Mais quelques semaines plus tard, mon monde s’est effondré : j’ai découvert que mon mari, Daniel, avait une autre femme. Et elle aussi attendait un enfant de lui.
Lorsque la vérité a éclaté, au lieu de me soutenir, la famille de Daniel à San Pedro a pris son parti.
Lors d’une soi-disant « réunion de famille », ma belle-mère, Beatriz, a déclaré froidement : « Inutile de discuter. Celle qui donnera naissance à un garçon restera dans la famille. Si c’est une fille, elle pourra partir. »
J’ai eu l’impression qu’on me jetait de l’eau glacée dessus. À leurs yeux, ma valeur ne dépendait que du sexe de l’enfant. J’ai regardé Daniel, attendant sa défense, mais il est resté silencieux, les yeux baissés.
Ce soir-là, alors que je me tenais près de la fenêtre de la maison que j’avais autrefois appelée mon foyer, j’ai compris que c’était vraiment fini.
Même si j’étais enceinte de lui, je ne pouvais pas vivre entourée de haine et d’humiliation. Le lendemain matin, je suis allée à la mairie, j’ai demandé la séparation de corps et j’ai signé les papiers.

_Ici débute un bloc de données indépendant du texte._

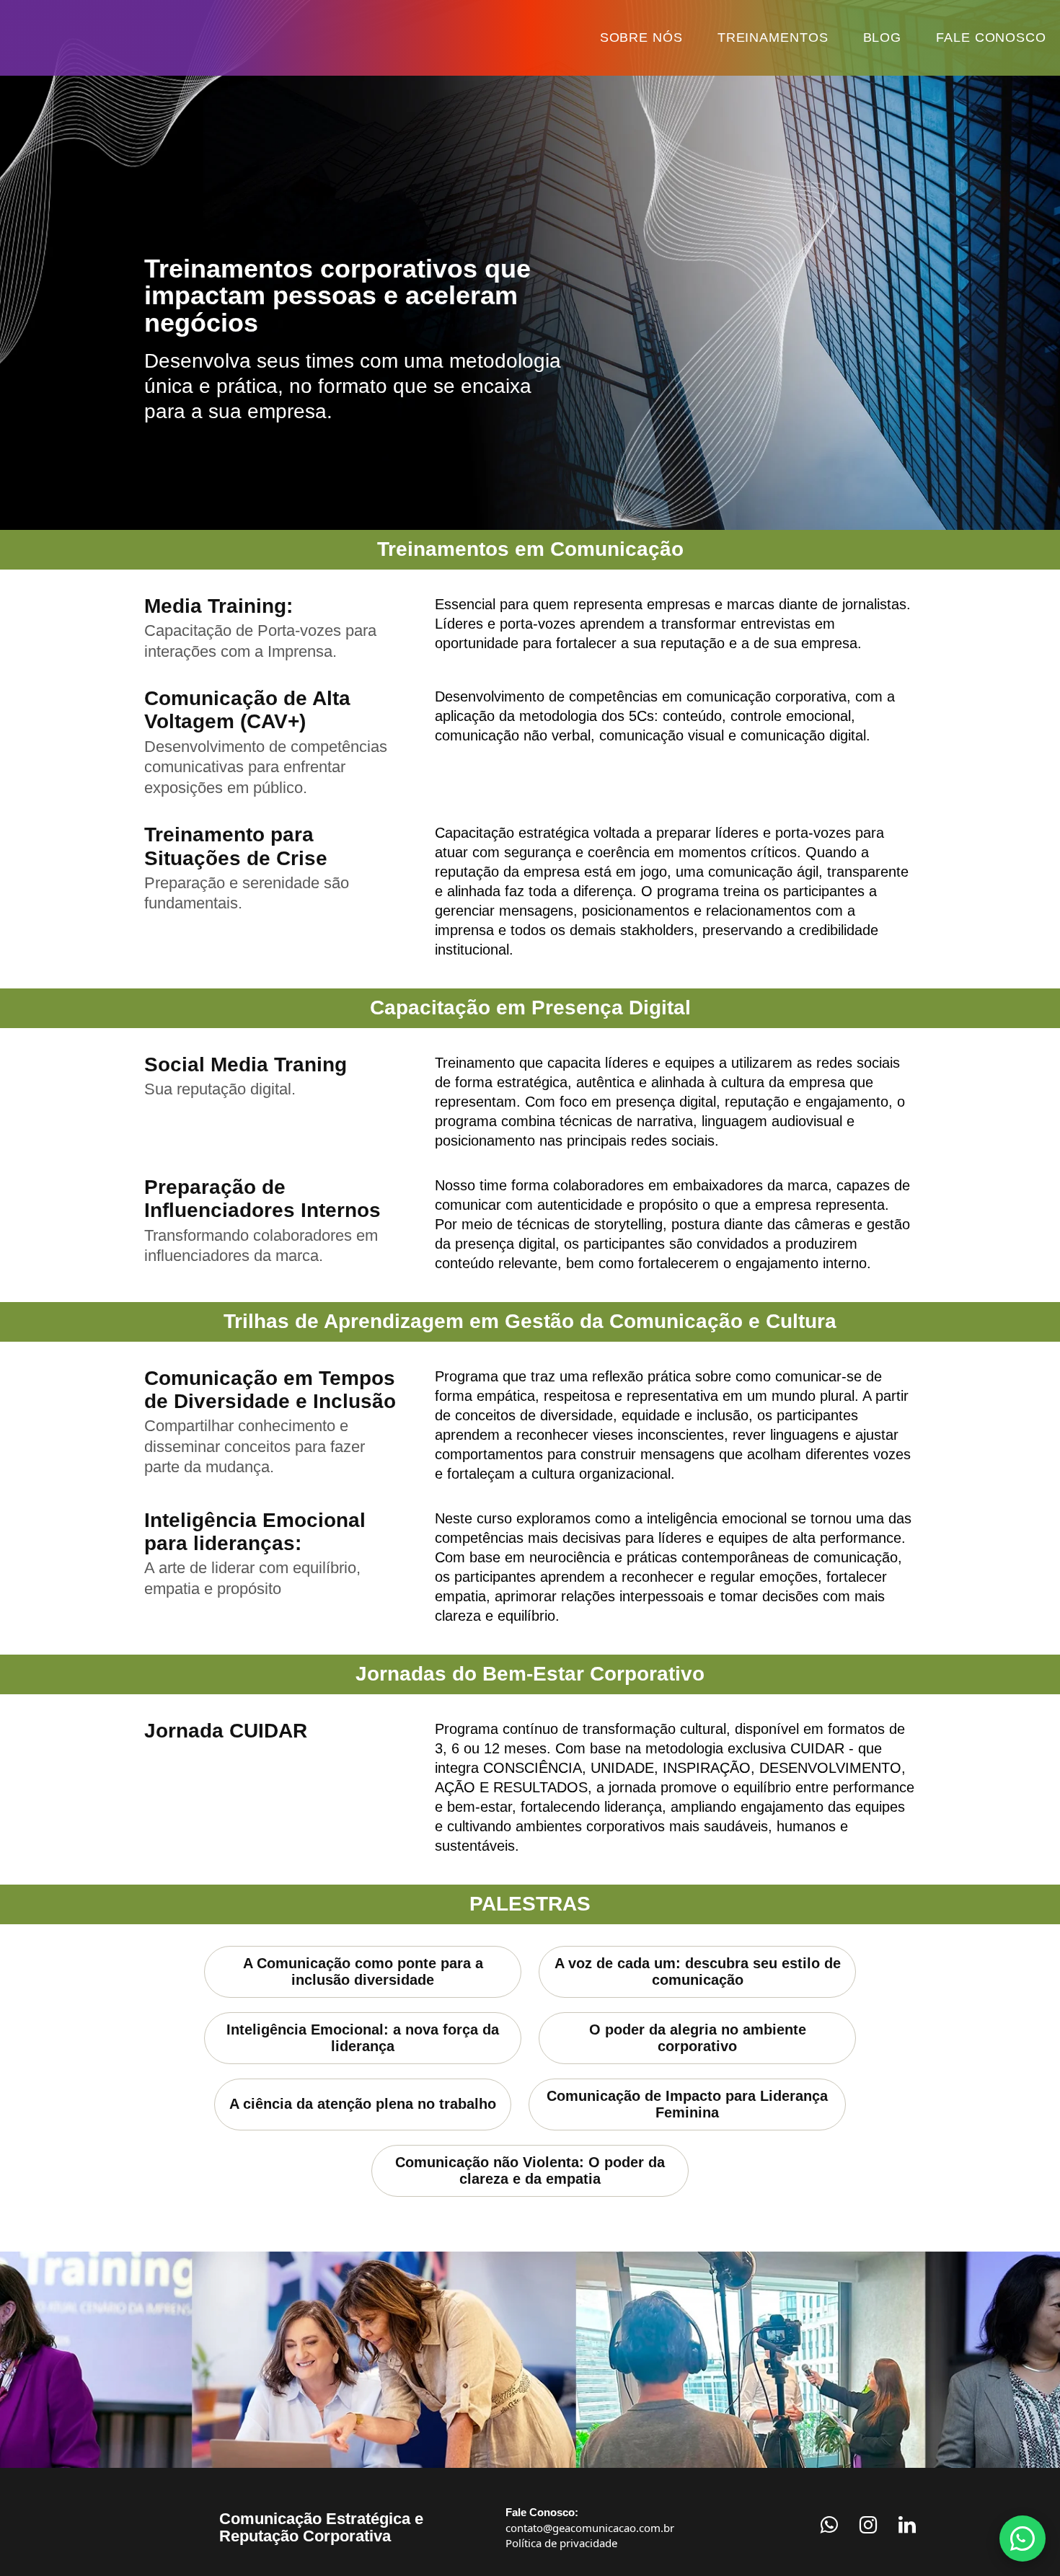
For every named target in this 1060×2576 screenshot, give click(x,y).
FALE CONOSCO (999, 37)
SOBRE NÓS (681, 37)
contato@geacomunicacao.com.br (589, 2507)
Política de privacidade (561, 2522)
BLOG (901, 37)
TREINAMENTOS (800, 37)
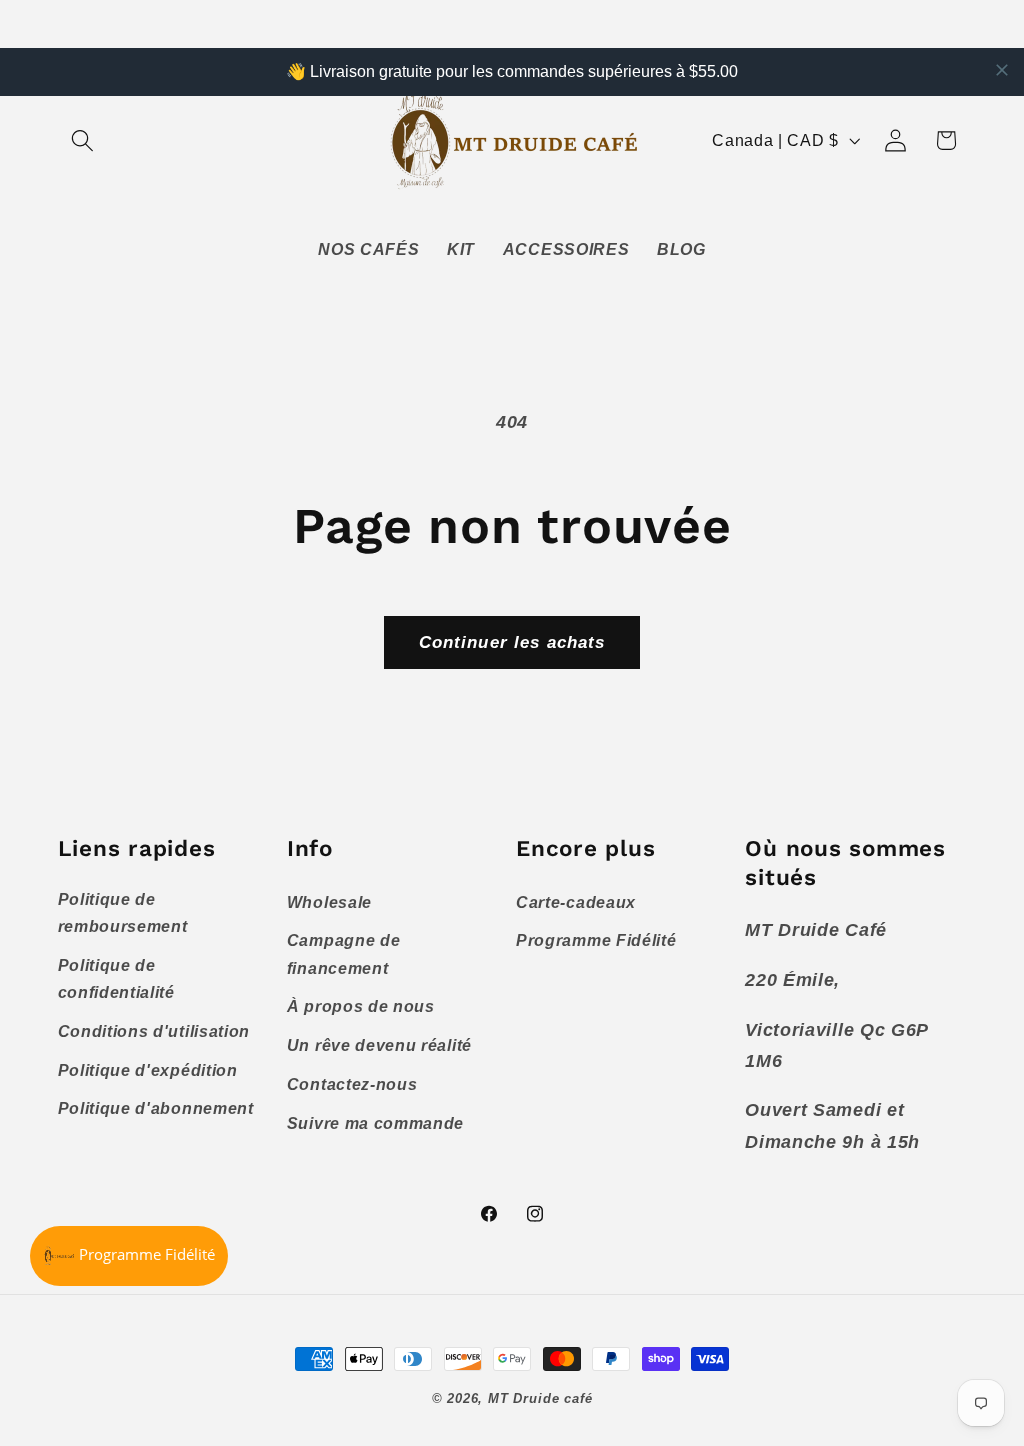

En sortant, des larmes ont coulé, mais un étrange sentiment de soulagement m’a envahie. Je n’étais pas libérée de la douleur, mais j’étais libre pour le bien de mon enfant.
Je suis partie avec pour seuls bagages un petit sac de vêtements, quelques affaires de bébé et beaucoup de courage. Je me suis installée à Cebu, j’ai trouvé un emploi de réceptionniste dans une clinique et j’ai peu à peu réappris à sourire. Ma mère et mes amis proches sont devenus mon pilier.
Entre-temps, j’ai appris que la nouvelle compagne de Daniel, Carmina – une mondaine à la langue bien pendue et aux goûts de luxe – avait emménagé chez les De Leon. Elle était choyée comme une reine.
Ma belle-mère se vantait fièrement auprès des visiteurs : « C’est elle qui nous donnera un héritier mâle ! »
Je ne ressentais plus de colère. J’avais confiance que le temps révélerait la vérité.
Des mois plus tard, j’ai accouché dans un petit hôpital public. Une magnifique petite fille, toute menue, mais pleine de vie. En la serrant dans mes bras, toutes mes douleurs et mes humiliations se sont dissipées. Le sexe, l’héritage… tout cela m’importait peu. Elle était vivante, et elle était à moi.